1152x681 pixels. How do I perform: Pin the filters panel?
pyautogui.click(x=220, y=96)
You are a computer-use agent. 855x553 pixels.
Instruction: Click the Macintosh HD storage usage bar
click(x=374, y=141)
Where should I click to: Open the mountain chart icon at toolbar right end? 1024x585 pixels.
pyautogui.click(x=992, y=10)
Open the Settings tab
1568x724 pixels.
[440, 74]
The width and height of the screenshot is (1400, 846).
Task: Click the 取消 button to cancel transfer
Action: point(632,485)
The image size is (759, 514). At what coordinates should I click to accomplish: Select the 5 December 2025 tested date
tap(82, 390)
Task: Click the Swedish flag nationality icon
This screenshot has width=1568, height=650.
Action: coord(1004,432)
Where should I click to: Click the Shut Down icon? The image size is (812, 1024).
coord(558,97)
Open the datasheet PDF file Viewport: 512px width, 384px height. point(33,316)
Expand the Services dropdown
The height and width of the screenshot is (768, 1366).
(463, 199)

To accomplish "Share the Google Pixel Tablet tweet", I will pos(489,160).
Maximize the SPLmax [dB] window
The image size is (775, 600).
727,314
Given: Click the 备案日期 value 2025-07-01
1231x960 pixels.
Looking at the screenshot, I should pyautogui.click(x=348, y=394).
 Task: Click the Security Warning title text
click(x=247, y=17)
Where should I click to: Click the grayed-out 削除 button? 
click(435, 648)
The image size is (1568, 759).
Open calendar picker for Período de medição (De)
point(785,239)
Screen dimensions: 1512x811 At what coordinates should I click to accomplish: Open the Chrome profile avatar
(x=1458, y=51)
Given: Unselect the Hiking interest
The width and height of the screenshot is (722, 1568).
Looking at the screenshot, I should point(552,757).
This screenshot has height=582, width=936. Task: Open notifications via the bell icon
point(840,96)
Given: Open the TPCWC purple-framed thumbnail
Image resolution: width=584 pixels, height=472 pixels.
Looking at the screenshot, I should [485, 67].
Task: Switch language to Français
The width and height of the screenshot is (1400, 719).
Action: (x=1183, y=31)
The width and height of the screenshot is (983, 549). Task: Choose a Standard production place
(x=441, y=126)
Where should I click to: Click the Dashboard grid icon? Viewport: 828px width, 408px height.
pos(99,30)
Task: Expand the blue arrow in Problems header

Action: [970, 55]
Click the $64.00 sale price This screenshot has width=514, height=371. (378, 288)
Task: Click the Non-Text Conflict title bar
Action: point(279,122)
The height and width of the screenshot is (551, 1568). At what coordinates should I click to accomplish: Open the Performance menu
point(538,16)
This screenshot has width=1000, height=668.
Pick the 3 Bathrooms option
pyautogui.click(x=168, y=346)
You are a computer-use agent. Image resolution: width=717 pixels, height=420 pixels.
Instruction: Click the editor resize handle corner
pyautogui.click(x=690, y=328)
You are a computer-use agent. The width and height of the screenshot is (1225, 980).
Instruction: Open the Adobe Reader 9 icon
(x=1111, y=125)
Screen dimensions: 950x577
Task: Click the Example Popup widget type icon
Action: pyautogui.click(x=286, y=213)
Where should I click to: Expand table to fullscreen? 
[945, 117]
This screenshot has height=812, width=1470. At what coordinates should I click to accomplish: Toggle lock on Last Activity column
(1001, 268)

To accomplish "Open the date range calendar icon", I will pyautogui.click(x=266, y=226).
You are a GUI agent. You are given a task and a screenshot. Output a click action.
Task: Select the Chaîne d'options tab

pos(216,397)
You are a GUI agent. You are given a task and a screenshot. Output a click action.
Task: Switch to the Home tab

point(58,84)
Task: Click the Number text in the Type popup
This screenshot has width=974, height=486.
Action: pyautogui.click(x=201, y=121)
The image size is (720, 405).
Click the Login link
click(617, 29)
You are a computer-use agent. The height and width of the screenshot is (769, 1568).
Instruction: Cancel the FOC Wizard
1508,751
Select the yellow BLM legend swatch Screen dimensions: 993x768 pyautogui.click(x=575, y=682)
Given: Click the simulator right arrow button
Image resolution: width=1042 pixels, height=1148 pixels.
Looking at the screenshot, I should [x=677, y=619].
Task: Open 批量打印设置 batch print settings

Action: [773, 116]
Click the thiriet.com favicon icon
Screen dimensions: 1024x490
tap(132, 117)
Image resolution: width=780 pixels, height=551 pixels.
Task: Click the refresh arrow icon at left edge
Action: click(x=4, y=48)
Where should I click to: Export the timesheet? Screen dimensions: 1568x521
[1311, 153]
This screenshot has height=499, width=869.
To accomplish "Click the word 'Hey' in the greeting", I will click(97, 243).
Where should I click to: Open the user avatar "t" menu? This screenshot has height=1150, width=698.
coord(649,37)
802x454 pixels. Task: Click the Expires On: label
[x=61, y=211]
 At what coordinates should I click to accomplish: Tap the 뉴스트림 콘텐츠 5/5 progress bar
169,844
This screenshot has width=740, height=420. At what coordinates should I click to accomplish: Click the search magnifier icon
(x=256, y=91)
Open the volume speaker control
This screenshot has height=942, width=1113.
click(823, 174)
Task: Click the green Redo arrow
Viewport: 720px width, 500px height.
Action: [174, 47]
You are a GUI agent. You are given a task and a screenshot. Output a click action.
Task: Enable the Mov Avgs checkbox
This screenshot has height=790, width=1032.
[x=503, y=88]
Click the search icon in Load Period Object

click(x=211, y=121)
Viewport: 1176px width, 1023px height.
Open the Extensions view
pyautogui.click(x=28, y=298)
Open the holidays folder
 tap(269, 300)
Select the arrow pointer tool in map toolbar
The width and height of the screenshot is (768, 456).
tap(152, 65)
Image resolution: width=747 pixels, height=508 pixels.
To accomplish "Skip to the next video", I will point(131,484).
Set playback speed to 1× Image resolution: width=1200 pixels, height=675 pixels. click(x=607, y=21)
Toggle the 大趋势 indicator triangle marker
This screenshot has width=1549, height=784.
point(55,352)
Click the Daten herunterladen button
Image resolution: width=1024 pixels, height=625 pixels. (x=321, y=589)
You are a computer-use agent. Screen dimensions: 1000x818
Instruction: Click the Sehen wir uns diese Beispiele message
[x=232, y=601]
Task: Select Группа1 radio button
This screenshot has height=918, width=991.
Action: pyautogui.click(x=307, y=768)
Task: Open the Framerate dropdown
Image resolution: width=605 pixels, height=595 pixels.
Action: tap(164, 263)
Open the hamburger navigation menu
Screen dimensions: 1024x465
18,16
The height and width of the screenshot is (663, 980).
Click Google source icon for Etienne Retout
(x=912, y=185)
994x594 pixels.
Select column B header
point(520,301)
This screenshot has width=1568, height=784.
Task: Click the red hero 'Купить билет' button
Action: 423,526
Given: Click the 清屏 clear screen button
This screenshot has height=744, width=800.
-----
Work order: A word-for-word copy of all the material is the required answer.

Answer to this task:
1152x681 pixels. How do I perform: Pin the filters panel?
pyautogui.click(x=220, y=96)
You are a computer-use agent. 855x553 pixels.
Instruction: Click the Macintosh HD storage usage bar
click(x=374, y=141)
Where should I click to: Open the mountain chart icon at toolbar right end? 1024x585 pixels.
pyautogui.click(x=992, y=10)
Open the Settings tab
1568x724 pixels.
[440, 74]
The width and height of the screenshot is (1400, 846).
Task: Click the 取消 button to cancel transfer
Action: point(632,485)
The image size is (759, 514). At what coordinates should I click to accomplish: Select the 5 December 2025 tested date
tap(82, 390)
Task: Click the Swedish flag nationality icon
This screenshot has width=1568, height=650.
Action: coord(1004,432)
Where should I click to: Click the Shut Down icon? The image size is (812, 1024).
coord(558,97)
Open the datasheet PDF file Viewport: 512px width, 384px height. point(33,316)
Expand the Services dropdown
The height and width of the screenshot is (768, 1366).
(463, 199)

To accomplish "Share the Google Pixel Tablet tweet", I will pos(489,160).
Maximize the SPLmax [dB] window
The image size is (775, 600).
727,314
Given: Click the 备案日期 value 2025-07-01
1231x960 pixels.
Looking at the screenshot, I should pyautogui.click(x=348, y=394).
 Task: Click the Security Warning title text
click(x=247, y=17)
Where should I click to: Click the grayed-out 削除 button? 
click(435, 648)
The image size is (1568, 759).
Open calendar picker for Período de medição (De)
point(785,239)
Screen dimensions: 1512x811 At what coordinates should I click to accomplish: Open the Chrome profile avatar
(x=1458, y=51)
Given: Unselect the Hiking interest
The width and height of the screenshot is (722, 1568).
Looking at the screenshot, I should point(552,757).
This screenshot has height=582, width=936. Task: Open notifications via the bell icon
point(840,96)
Given: Open the TPCWC purple-framed thumbnail
Image resolution: width=584 pixels, height=472 pixels.
Looking at the screenshot, I should [485, 67].
Task: Switch language to Français
The width and height of the screenshot is (1400, 719).
Action: (x=1183, y=31)
The width and height of the screenshot is (983, 549). Task: Choose a Standard production place
(x=441, y=126)
Where should I click to: Click the Dashboard grid icon? Viewport: 828px width, 408px height.
pos(99,30)
Task: Expand the blue arrow in Problems header

Action: [970, 55]
Click the $64.00 sale price This screenshot has width=514, height=371. (378, 288)
Task: Click the Non-Text Conflict title bar
Action: point(279,122)
The height and width of the screenshot is (551, 1568). At what coordinates should I click to accomplish: Open the Performance menu
point(538,16)
This screenshot has width=1000, height=668.
Pick the 3 Bathrooms option
pyautogui.click(x=168, y=346)
You are a computer-use agent. Image resolution: width=717 pixels, height=420 pixels.
Instruction: Click the editor resize handle corner
pyautogui.click(x=690, y=328)
You are a computer-use agent. The width and height of the screenshot is (1225, 980).
Instruction: Open the Adobe Reader 9 icon
(x=1111, y=125)
Screen dimensions: 950x577
Task: Click the Example Popup widget type icon
Action: pyautogui.click(x=286, y=213)
Where should I click to: Expand table to fullscreen? 
[945, 117]
This screenshot has height=812, width=1470. At what coordinates should I click to accomplish: Toggle lock on Last Activity column
(1001, 268)

To accomplish "Open the date range calendar icon", I will pyautogui.click(x=266, y=226).
You are a GUI agent. You are given a task and a screenshot. Output a click action.
Task: Select the Chaîne d'options tab

pos(216,397)
You are a GUI agent. You are given a task and a screenshot. Output a click action.
Task: Switch to the Home tab

point(58,84)
Task: Click the Number text in the Type popup
This screenshot has width=974, height=486.
Action: pyautogui.click(x=201, y=121)
The image size is (720, 405).
Click the Login link
click(617, 29)
You are a computer-use agent. The height and width of the screenshot is (769, 1568).
Instruction: Cancel the FOC Wizard
1508,751
Select the yellow BLM legend swatch Screen dimensions: 993x768 pyautogui.click(x=575, y=682)
Given: Click the simulator right arrow button
Image resolution: width=1042 pixels, height=1148 pixels.
Looking at the screenshot, I should [x=677, y=619].
Task: Open 批量打印设置 batch print settings

Action: [773, 116]
Click the thiriet.com favicon icon
Screen dimensions: 1024x490
tap(132, 117)
Image resolution: width=780 pixels, height=551 pixels.
Task: Click the refresh arrow icon at left edge
Action: click(x=4, y=48)
Where should I click to: Export the timesheet? Screen dimensions: 1568x521
[1311, 153]
This screenshot has height=499, width=869.
To accomplish "Click the word 'Hey' in the greeting", I will click(97, 243).
Where should I click to: Open the user avatar "t" menu? This screenshot has height=1150, width=698.
coord(649,37)
802x454 pixels. Task: Click the Expires On: label
[x=61, y=211]
 At what coordinates should I click to accomplish: Tap the 뉴스트림 콘텐츠 5/5 progress bar
169,844
This screenshot has width=740, height=420. At what coordinates should I click to accomplish: Click the search magnifier icon
(x=256, y=91)
Open the volume speaker control
This screenshot has height=942, width=1113.
click(823, 174)
Task: Click the green Redo arrow
Viewport: 720px width, 500px height.
Action: [174, 47]
You are a GUI agent. You are given a task and a screenshot. Output a click action.
Task: Enable the Mov Avgs checkbox
This screenshot has height=790, width=1032.
[x=503, y=88]
Click the search icon in Load Period Object

click(x=211, y=121)
Viewport: 1176px width, 1023px height.
Open the Extensions view
pyautogui.click(x=28, y=298)
Open the holidays folder
 tap(269, 300)
Select the arrow pointer tool in map toolbar
The width and height of the screenshot is (768, 456).
tap(152, 65)
Image resolution: width=747 pixels, height=508 pixels.
To accomplish "Skip to the next video", I will point(131,484).
Set playback speed to 1× Image resolution: width=1200 pixels, height=675 pixels. click(x=607, y=21)
Toggle the 大趋势 indicator triangle marker
This screenshot has width=1549, height=784.
point(55,352)
Click the Daten herunterladen button
Image resolution: width=1024 pixels, height=625 pixels. (x=321, y=589)
You are a computer-use agent. Screen dimensions: 1000x818
Instruction: Click the Sehen wir uns diese Beispiele message
[x=232, y=601]
Task: Select Группа1 radio button
This screenshot has height=918, width=991.
Action: pyautogui.click(x=307, y=768)
Task: Open the Framerate dropdown
Image resolution: width=605 pixels, height=595 pixels.
Action: tap(164, 263)
Open the hamburger navigation menu
Screen dimensions: 1024x465
18,16
The height and width of the screenshot is (663, 980).
Click Google source icon for Etienne Retout
(x=912, y=185)
994x594 pixels.
Select column B header
point(520,301)
This screenshot has width=1568, height=784.
Task: Click the red hero 'Купить билет' button
Action: 423,526
Given: Click the 清屏 clear screen button
This screenshot has height=744, width=800.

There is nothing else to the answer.